Values close to +1 or -1 indicate a strong relationship, while values close to 0 indicate a weak relationship.
31.4 Example Problem
Suppose we want to determine the relationship between hours studied and scores obtained in an exam. Here are the data for 5 students:
- Hours Studied: 2, 4, 6, 8, 10
- Scores: 20, 40, 60, 80, 100
Hypotheses:
- Null Hypothesis (H₀): There is no linear correlation between hours studied and scores (\(r = 0\)).
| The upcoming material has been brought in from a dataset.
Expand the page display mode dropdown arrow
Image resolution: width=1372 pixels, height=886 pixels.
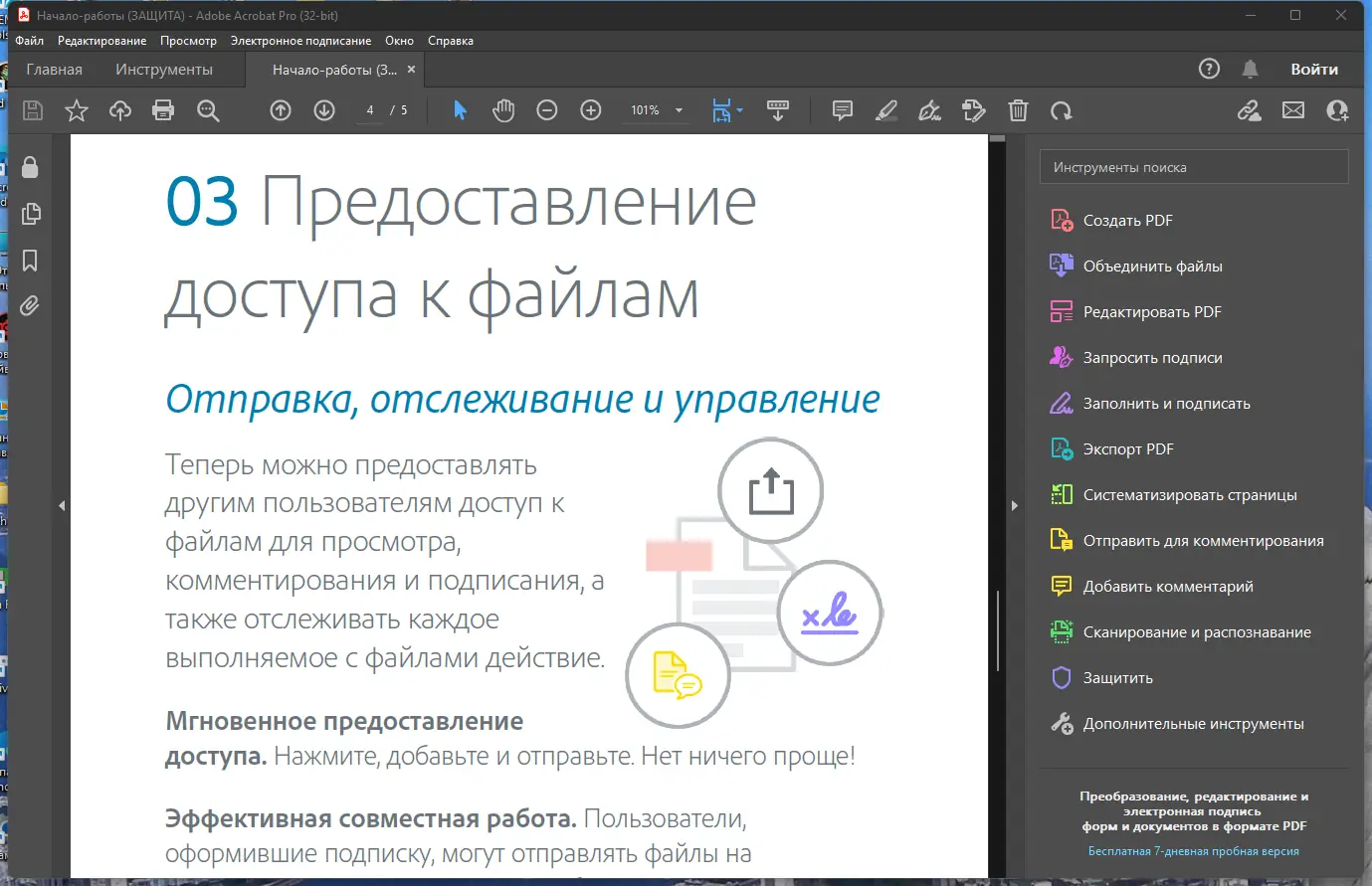click(x=740, y=110)
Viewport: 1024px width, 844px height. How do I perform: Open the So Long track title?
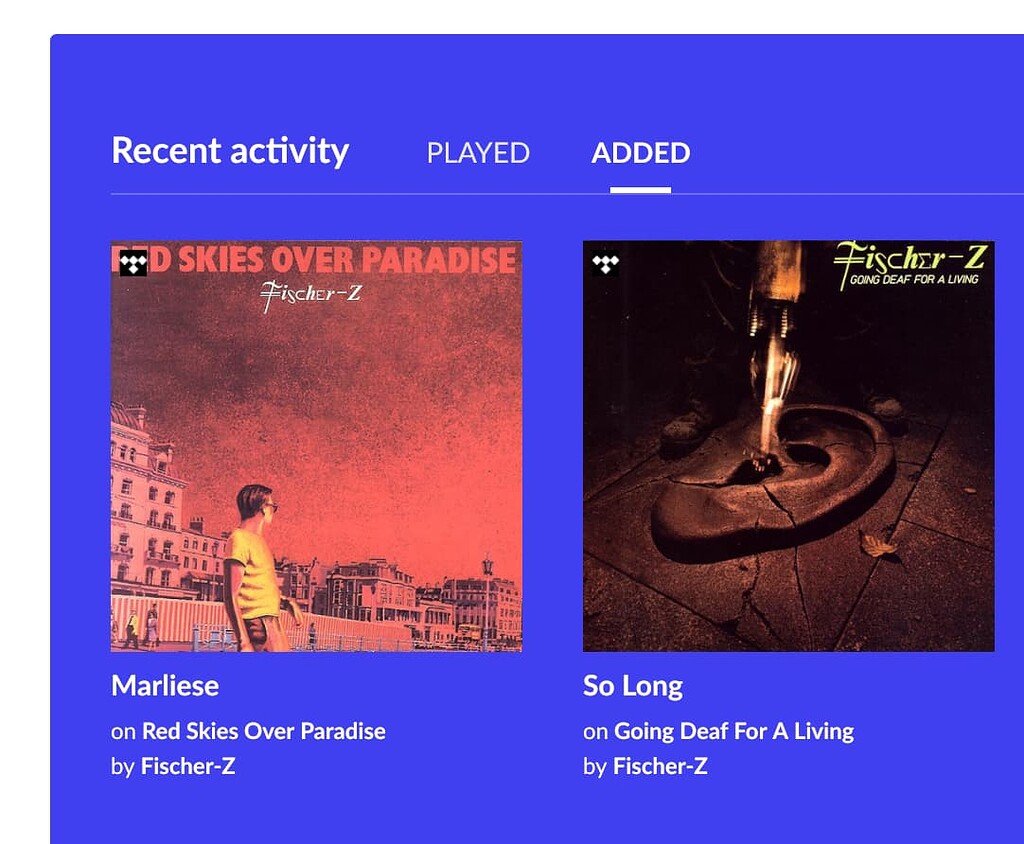tap(633, 686)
- Alternative Hypothesis (H₁): There is a linear correlation between hours studied and scores (\(r \neq 0\)).
Calculate Pearson’s r:
Using the data points provided, the calculation involves first calculating sums and products needed:
- Sum of Hours Studied (\(\sum x\)): \(2 + 4 + 6 + 8 + 10 = 30\)
- Sum of Scores (\(\sum y\)): \(20 + 40 + 60 + 80 + 100 = 300\)
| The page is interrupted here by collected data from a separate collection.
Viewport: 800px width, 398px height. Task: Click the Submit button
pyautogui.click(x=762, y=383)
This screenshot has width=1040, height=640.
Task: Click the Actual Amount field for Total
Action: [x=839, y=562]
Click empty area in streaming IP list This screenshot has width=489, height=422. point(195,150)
- Sum of the product of hours and scores (\(\sum xy\)): \(2*20 + 4*40 + 6*60 + 8*80 + 10*100 = 1300\)
- Sum of the squares of hours (\(\sum x^2\)): \(2^2 + 4^2 + 6^2 + 8^2 + 10^2 = 220\)
- Sum of the squares of scores (\(\sum y^2\)): \(20^2 + 40^2 + 60^2 + 80^2 + 100^2 = 30000\)
Plugging these values into the formula gives:
\[ r = \frac{5(1300) - (30)(300)}{\sqrt{[5(220) - (30)^2][5(30000) - (300)^2]}} = 1 \]
Conclusion:
Since \(r = 1\), there is a perfect positive linear relationship between the hours studied and the scores obtained, supporting the alternative hypothesis that there is a significant linear relationship.
Pearson’s Correlation using Excel:
31.5 Pearson’s Correlation using R and Python
31.5.1 Example Research Articles on Correlation:
- Bridging the Gap: Exploring the Impact of Human Capital Management on Employee Performance through Work Engagement — Administrative Sciences, 2024. 👉 Download Article
- Developing Employee Productivity and Performance through Work Engagement and Organizational Factors in an Educational Society — Societies, 2023. 👉 Download Article
Summary
| Concept | Description |
|---|---|
| Foundations | |
| Pearson's r | A measure of the strength and direction of the linear relationship between two scale variables |
| Linear Relationship | Quantifies how well a straight line summarises the joint behaviour of the two variables |
| Range of r | Always lies between minus one and plus one inclusive |
| Direction and Strength | Sign indicates direction of association, magnitude indicates how tightly the points cluster around a line |
| Assumptions | |
| Linearity | The relationship between the two variables should be approximately linear |
| Homoscedasticity | The spread of one variable should be roughly constant across values of the other |
| Bivariate Normality | Both variables should be approximately normally distributed for inference on r |
| Computation | |
| Sums and Cross-Products | The numerator and denominator are built from sums of x, y, x times y, x squared and y squared |
| Computational Formula | Convenient form using n times sum-of-products minus product-of-sums, suited to manual calculation |
| Standardised Form | Equivalently, r is the average product of the two variables once both have been standardised to z-scores |
| Hypotheses | |
| Null Hypothesis | States that the population correlation is zero |
| Alternative Hypothesis | States that the population correlation is non-zero, or has a specified direction |
| Cautions | |
| Correlation vs Causation | A non-zero r indicates association, not that one variable causes changes in the other |
| Sensitivity to Outliers | A single extreme observation can pull r toward plus or minus one or wash out a real relationship |
| In R and Python | |
| R via cor() | Use cor(x, y) for the coefficient and cor.test(x, y) for the significance test in R |
| Python via numpy.corrcoef() | Use numpy.corrcoef(x, y) for the matrix or scipy.stats.pearsonr(x, y) for the coefficient and p-value |